*WHAT THE TASK REQUIRES*: What is the number of lines in the data that hold the string "tweet"? Reply with that number only.

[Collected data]
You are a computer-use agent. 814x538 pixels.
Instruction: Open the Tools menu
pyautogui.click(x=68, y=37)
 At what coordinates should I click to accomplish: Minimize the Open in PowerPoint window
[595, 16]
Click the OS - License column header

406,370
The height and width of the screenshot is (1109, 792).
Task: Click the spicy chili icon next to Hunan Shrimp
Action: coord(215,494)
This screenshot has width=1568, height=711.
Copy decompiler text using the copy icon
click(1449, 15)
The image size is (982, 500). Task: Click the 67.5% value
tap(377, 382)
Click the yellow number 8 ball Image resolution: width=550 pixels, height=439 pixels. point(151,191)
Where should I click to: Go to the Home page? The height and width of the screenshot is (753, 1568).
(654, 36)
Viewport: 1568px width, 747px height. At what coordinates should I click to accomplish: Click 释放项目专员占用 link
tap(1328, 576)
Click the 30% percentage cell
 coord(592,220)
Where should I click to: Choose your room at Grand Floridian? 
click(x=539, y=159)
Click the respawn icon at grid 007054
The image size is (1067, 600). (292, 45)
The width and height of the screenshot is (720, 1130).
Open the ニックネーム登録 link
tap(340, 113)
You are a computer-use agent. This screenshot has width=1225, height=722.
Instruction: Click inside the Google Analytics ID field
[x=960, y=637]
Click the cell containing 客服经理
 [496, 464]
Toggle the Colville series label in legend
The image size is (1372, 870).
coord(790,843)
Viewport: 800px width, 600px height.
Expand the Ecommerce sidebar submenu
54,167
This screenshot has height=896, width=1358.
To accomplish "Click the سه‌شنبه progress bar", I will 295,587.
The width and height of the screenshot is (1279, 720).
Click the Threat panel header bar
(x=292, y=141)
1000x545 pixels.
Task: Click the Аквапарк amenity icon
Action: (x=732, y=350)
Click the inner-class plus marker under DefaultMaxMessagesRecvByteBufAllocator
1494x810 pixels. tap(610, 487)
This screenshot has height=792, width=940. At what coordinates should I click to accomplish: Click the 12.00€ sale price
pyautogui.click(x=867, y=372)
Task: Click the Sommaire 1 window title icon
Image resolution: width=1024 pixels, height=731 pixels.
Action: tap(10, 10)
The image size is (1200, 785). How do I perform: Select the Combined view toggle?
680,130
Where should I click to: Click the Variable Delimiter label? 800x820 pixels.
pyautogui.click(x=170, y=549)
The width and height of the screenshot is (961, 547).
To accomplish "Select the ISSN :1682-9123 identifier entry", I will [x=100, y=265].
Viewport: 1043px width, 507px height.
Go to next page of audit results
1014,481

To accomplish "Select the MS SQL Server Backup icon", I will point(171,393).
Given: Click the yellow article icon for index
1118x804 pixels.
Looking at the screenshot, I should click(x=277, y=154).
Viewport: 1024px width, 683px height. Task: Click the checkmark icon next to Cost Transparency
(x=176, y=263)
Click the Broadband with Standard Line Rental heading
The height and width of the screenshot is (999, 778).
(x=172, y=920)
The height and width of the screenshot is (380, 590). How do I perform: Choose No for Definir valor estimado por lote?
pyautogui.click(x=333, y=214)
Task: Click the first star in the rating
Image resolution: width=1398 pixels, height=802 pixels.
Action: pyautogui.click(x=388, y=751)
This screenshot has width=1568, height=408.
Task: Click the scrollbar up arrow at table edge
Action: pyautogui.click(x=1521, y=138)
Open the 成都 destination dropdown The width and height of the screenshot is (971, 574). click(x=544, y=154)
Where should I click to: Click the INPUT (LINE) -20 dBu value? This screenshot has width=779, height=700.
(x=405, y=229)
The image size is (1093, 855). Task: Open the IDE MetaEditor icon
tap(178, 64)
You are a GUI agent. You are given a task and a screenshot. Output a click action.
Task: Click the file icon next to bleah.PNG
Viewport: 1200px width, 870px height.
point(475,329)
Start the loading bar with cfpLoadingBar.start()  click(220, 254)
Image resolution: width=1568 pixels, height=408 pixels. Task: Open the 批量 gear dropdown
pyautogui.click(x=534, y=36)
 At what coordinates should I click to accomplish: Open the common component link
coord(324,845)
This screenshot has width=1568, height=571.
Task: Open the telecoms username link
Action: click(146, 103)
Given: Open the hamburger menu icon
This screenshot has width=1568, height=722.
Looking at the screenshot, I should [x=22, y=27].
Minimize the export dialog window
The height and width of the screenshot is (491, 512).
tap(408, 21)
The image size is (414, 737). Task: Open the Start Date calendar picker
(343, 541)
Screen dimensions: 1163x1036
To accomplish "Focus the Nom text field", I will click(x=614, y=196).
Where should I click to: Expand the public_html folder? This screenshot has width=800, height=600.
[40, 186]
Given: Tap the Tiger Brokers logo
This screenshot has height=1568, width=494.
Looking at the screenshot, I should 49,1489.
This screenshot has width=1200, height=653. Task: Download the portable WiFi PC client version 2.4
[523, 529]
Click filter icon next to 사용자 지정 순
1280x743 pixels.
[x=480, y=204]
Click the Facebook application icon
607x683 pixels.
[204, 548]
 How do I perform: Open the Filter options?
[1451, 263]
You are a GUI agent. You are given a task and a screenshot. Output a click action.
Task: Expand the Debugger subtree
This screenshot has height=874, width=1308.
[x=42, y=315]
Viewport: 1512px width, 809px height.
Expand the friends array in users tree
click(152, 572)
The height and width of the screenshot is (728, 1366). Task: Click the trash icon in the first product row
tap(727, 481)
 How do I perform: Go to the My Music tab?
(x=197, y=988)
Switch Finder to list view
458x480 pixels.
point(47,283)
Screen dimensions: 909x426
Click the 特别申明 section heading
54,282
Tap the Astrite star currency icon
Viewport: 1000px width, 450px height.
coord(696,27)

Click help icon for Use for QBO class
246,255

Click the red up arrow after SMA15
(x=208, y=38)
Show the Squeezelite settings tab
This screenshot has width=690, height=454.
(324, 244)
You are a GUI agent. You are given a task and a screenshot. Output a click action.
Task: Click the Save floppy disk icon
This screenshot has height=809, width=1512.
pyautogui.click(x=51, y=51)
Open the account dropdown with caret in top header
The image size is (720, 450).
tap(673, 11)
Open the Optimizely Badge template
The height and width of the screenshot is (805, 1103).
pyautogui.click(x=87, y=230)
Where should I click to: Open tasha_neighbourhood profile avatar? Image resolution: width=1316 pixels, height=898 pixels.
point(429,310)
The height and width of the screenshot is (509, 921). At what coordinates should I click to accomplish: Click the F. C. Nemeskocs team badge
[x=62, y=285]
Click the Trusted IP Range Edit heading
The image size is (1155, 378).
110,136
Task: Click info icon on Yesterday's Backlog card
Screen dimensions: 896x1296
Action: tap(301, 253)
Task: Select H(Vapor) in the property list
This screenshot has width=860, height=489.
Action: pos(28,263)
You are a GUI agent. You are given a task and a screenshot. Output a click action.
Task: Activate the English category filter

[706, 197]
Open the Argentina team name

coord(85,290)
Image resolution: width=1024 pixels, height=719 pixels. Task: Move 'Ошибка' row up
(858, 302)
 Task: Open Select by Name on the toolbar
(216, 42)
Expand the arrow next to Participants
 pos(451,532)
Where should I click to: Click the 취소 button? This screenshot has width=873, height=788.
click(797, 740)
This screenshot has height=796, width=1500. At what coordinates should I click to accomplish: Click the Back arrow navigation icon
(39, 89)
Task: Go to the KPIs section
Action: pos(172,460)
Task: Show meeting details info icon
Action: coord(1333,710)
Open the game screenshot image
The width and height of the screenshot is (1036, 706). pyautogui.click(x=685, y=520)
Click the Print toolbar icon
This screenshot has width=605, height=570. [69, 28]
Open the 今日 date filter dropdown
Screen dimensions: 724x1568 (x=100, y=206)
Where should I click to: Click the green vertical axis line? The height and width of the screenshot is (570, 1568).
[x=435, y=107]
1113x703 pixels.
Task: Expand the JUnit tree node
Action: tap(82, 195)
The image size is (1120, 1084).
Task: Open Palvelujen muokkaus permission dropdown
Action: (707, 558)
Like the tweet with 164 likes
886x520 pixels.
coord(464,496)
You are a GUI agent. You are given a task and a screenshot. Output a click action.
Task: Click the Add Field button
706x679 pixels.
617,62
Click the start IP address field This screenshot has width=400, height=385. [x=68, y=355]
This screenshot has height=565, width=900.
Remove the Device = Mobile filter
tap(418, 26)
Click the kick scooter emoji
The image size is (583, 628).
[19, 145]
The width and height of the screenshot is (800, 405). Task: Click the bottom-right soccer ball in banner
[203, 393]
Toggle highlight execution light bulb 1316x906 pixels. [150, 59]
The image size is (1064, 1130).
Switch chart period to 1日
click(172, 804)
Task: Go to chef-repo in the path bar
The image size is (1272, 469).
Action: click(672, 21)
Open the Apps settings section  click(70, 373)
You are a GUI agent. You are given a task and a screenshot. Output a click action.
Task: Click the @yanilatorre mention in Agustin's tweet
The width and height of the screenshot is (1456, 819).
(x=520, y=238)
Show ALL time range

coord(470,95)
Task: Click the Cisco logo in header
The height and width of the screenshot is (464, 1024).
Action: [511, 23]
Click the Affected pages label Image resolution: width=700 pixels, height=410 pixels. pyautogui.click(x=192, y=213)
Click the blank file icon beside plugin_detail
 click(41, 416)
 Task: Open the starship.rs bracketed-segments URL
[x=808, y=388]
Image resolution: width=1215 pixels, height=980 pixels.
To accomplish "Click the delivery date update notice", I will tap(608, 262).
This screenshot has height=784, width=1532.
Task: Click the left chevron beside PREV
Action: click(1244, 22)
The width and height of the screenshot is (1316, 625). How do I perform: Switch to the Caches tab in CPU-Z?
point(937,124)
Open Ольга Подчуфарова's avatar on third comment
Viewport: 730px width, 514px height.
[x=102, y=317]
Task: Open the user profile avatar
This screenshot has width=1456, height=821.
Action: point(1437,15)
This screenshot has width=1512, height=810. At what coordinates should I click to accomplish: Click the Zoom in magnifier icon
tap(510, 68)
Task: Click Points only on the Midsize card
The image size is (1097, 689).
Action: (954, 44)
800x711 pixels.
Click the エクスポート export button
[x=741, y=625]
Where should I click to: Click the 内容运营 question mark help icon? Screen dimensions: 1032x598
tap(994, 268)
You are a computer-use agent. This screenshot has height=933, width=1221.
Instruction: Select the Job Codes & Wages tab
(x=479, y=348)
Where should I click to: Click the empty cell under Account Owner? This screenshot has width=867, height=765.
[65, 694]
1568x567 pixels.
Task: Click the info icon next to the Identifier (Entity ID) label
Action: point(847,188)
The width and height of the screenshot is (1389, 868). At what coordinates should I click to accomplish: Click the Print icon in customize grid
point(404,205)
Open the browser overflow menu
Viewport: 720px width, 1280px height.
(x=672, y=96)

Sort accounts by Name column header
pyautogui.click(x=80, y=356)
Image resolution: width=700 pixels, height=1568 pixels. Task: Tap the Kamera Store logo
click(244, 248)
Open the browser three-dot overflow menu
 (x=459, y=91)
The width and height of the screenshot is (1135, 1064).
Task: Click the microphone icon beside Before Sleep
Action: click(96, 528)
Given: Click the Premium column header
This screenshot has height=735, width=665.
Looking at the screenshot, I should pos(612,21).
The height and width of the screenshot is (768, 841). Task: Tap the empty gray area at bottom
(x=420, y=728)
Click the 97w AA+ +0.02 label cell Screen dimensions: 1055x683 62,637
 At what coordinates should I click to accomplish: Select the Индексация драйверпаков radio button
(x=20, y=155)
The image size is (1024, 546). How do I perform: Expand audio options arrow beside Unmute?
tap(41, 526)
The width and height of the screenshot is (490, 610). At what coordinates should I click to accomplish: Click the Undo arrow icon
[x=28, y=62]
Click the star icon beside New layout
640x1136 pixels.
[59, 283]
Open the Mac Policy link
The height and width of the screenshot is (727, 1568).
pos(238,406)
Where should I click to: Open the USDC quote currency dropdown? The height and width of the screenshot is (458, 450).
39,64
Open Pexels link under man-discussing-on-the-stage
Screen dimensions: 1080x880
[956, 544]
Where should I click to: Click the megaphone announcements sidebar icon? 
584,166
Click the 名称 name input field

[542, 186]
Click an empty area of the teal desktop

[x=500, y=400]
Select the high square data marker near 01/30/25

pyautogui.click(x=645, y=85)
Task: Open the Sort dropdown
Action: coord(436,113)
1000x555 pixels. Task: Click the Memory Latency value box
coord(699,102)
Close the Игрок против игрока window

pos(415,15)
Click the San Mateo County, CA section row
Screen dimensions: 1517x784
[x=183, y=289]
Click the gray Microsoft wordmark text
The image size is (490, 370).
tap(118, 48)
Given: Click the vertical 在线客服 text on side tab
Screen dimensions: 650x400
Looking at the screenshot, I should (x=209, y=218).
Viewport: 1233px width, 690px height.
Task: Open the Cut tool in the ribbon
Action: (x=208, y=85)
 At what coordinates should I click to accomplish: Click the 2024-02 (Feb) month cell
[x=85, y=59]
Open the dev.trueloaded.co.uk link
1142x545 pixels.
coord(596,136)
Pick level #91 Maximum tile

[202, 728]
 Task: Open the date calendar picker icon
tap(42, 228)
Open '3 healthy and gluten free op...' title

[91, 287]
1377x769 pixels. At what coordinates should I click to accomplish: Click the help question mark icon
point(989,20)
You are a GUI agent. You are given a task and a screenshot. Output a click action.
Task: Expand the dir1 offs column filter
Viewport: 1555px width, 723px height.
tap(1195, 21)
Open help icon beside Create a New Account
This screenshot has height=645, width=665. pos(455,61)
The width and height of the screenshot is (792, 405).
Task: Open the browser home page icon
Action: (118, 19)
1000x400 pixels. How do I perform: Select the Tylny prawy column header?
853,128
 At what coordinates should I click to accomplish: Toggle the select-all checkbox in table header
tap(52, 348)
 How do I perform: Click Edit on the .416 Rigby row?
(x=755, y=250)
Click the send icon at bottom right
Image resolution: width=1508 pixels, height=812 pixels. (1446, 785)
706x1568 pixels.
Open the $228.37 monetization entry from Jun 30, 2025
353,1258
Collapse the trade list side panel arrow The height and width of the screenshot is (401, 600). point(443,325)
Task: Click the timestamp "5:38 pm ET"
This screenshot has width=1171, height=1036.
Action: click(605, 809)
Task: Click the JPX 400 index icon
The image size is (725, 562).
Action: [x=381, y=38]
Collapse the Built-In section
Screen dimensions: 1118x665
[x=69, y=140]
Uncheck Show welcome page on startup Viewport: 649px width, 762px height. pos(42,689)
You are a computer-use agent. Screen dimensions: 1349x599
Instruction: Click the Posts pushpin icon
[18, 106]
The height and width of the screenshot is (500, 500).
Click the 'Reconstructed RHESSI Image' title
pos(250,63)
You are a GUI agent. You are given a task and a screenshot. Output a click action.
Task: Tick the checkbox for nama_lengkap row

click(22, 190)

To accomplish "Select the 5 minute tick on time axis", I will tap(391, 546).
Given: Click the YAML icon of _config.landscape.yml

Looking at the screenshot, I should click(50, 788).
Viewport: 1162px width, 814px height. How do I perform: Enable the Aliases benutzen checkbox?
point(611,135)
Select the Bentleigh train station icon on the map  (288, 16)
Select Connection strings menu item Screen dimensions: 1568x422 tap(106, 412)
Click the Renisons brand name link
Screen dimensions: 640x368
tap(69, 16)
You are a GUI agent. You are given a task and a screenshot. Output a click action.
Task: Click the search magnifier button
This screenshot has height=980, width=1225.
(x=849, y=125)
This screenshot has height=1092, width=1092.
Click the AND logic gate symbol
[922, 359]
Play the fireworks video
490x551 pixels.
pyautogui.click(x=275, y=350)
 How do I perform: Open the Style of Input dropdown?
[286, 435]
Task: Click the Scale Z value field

*ANSWER SECTION*: 2